The Foreign Minister of Hashemite Kingdom of Jordan, Ayman Safadi, was recently in Delhi to discuss bilateral issues and also to finalise the programme of King Abdullah II, who is expected to visit India soon. The highly respected King had last visited New Delhi in 2000. Safadi’s visit came shortly after India had voted along with 128 countries against the US government proposal to recognise Jerusalem as the capital of Israel. Appreciating India’s stand, a dapper and articulate Safadi, a former journalist and very keen to trade places with the interviewer, said that his country maybe a strategic ally of the US, but they have differences on the issue of Jerusalem. Jordan wanted Jerusalem to be the capital of Palestine.
Jordan, which hosts most per capita refugees in the world, according to its foreign minister, is watching the situation in Syria closely. Safadi says that it normally refugees take 17 years to return to their homeland, but he hopes that it will be quicker after the Islamic State’s (IS) dramatic defeat.
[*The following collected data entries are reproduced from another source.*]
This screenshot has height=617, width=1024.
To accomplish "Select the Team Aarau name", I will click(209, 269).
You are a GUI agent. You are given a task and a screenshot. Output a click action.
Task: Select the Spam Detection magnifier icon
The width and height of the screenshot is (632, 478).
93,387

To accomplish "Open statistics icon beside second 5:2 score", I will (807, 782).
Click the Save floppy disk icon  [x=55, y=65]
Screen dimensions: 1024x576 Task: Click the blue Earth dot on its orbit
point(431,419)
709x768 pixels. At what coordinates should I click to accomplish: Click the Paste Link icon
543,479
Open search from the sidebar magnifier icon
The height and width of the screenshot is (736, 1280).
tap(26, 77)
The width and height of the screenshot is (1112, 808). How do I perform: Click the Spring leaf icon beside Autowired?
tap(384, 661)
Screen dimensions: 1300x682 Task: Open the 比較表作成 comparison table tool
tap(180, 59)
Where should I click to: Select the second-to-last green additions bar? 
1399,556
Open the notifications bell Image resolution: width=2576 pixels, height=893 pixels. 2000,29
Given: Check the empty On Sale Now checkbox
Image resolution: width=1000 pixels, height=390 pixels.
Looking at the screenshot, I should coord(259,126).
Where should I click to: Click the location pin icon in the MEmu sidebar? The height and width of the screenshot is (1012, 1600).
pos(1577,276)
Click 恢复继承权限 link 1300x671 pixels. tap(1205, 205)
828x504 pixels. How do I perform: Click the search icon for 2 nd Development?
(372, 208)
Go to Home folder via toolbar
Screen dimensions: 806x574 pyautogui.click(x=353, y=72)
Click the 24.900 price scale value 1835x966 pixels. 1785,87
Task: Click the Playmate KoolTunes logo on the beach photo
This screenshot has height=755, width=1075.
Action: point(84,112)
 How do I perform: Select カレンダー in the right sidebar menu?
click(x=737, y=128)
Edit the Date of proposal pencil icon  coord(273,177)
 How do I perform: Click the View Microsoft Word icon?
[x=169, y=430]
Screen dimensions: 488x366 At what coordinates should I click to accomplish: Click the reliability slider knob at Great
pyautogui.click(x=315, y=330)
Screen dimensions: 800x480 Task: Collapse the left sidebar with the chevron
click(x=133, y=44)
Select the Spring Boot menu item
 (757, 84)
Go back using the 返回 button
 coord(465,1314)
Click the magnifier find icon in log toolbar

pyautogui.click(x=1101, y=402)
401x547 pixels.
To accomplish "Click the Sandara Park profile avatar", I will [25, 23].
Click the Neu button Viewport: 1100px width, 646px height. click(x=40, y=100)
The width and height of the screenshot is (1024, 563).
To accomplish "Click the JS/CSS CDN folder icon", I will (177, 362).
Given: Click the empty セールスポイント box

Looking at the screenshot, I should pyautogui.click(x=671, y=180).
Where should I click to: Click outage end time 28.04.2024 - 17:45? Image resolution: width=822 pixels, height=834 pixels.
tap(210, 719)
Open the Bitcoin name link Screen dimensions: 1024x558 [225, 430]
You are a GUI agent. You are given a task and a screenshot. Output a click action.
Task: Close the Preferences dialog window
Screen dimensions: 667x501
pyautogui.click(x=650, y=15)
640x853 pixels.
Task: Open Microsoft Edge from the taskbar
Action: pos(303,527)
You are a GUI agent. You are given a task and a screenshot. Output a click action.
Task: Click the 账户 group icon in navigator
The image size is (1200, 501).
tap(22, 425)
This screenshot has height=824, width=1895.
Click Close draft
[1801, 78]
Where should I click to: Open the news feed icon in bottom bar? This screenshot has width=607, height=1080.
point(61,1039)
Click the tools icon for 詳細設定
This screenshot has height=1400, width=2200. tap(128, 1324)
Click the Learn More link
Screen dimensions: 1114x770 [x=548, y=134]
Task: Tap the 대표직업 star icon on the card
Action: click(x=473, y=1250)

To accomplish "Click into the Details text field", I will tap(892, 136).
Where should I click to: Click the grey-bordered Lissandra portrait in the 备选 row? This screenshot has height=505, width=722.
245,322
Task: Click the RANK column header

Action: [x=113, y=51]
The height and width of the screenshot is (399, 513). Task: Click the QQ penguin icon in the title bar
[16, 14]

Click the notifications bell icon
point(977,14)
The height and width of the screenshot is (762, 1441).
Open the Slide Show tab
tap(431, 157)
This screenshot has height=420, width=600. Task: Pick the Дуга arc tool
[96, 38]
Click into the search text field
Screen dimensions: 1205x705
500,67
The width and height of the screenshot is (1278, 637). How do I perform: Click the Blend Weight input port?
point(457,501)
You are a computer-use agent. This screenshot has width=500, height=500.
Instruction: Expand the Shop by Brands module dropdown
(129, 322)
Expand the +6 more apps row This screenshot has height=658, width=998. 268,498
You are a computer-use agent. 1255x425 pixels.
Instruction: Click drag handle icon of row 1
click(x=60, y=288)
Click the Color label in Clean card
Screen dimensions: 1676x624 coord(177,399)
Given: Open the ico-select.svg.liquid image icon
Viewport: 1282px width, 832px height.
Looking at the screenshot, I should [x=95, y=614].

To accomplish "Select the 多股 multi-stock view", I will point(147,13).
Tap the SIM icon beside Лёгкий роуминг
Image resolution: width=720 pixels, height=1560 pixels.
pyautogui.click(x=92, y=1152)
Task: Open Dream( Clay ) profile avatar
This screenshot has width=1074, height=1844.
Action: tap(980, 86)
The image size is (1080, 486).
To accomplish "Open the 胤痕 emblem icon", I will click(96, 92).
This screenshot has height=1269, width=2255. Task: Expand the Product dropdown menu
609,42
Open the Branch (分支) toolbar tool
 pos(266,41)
He also said that the IS still constituted an ideological and security threat.
Here are excerpts from the interview.
How were your meetings in Delhi?
In our meetings with Indian officials, we looked at the regulatory framework and the other agreements that we need to sign to create an enabling environment that gives the private sector the confidence to invest in Jordan.
We want businessmen to come to Jordan and explore opportunities in ICT, energy and infrastructure. As soon as Iraq begins re-building, there will be a lot of opportunities for Indian businesses in Jordan as it is strategically positioned.
Do you think this would fit into Prime Minister Narendra Modi’s Make in India programme?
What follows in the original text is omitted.